My future crone flickers before my mind’s eye.
Her clothing is made of fabric ripped from well-worn clothing, patched with pages torn from dog-eared books. Her silver hair is adorned with autumn colored leaves and dried flowers. I see shadows of her in Proverbs 31, in accounts of the prophetess Anna, in the James Christensen’s work, in the poetry of Emily Dickinson, in the folktales featuring older women protagonists, in the writings of Eliza R. Snow—in innumerable places impossible to catalog. My future self draws on the pioneering work of other women, but she’s also unique to her own time, place, and being. She has her own vocations. She’s more grounded to the earth and more connected to the hustle and bustle of a community than the stereotypical wise man sitting on a mountain top.
She inhabits me more fully when I am engaged in serving others through various roles—intellectual nurturer, physical healer, emotional supporter, experienced leader, and innovative problem solver. If I brag about my emerging wise woman or gesture towards her growing presence, she dissolves. And I am again an egocentric, injured child–sitting in a bottomless pit of unmet needs.
For years, I imagined growing up to mean marshalling enough resources from the world around me to quell my damaged inner child. Once she was satisfied, then I could serve others. This isn’t the case. That child sleeps more soundly when I declare, “Enough.”
My inner child has had enough attention from outsiders after a half a century. I have faith that she’ll be completely healed on the morning of the resurrection. Now it’s time for me to turn my back on the past and face the future. I must use my waning mortality to give birth to my wise woman as I teach, lead, support, serve, and assist in the healing of others.

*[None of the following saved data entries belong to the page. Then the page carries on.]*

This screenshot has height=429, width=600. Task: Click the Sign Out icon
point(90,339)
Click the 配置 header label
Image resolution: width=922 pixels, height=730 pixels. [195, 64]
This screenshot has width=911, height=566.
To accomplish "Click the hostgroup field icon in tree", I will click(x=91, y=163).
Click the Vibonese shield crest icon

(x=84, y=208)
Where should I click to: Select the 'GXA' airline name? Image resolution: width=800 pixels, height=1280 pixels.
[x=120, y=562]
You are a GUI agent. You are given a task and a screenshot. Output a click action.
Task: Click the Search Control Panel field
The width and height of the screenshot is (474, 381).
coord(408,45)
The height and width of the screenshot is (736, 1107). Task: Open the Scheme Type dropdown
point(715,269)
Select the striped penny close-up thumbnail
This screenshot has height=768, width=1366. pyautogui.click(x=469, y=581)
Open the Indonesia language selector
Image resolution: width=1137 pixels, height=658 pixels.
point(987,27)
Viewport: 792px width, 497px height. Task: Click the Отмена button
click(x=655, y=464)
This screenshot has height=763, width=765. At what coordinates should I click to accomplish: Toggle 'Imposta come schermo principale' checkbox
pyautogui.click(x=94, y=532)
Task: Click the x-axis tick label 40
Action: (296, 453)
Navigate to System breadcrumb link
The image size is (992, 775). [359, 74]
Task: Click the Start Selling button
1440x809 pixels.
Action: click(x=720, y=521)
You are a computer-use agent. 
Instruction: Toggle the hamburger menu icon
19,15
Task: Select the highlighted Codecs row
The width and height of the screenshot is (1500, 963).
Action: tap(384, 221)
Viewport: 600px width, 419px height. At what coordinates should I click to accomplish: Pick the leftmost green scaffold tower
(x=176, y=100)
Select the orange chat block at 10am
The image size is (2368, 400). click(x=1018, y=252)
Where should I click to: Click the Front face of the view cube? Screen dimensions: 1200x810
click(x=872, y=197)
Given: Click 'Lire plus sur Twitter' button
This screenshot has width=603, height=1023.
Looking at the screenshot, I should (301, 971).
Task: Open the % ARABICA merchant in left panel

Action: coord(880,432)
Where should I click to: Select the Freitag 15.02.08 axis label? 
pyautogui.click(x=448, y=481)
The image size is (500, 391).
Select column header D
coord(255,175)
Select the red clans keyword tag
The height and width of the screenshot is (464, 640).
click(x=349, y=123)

The missionaries come down the hall, and I spend the next hour smiling, walking from table to table carrying a huge tin bowl of Sarah salad. I’m dispensing food, compliments, and encouragement. I move the salad bowl to rest on my injured right hip. As I do so, I hear a crinkling sound–reminiscence of an autumn wind blowing crumpled leaves through an open window, past tattered curtains and over the pages of an old book.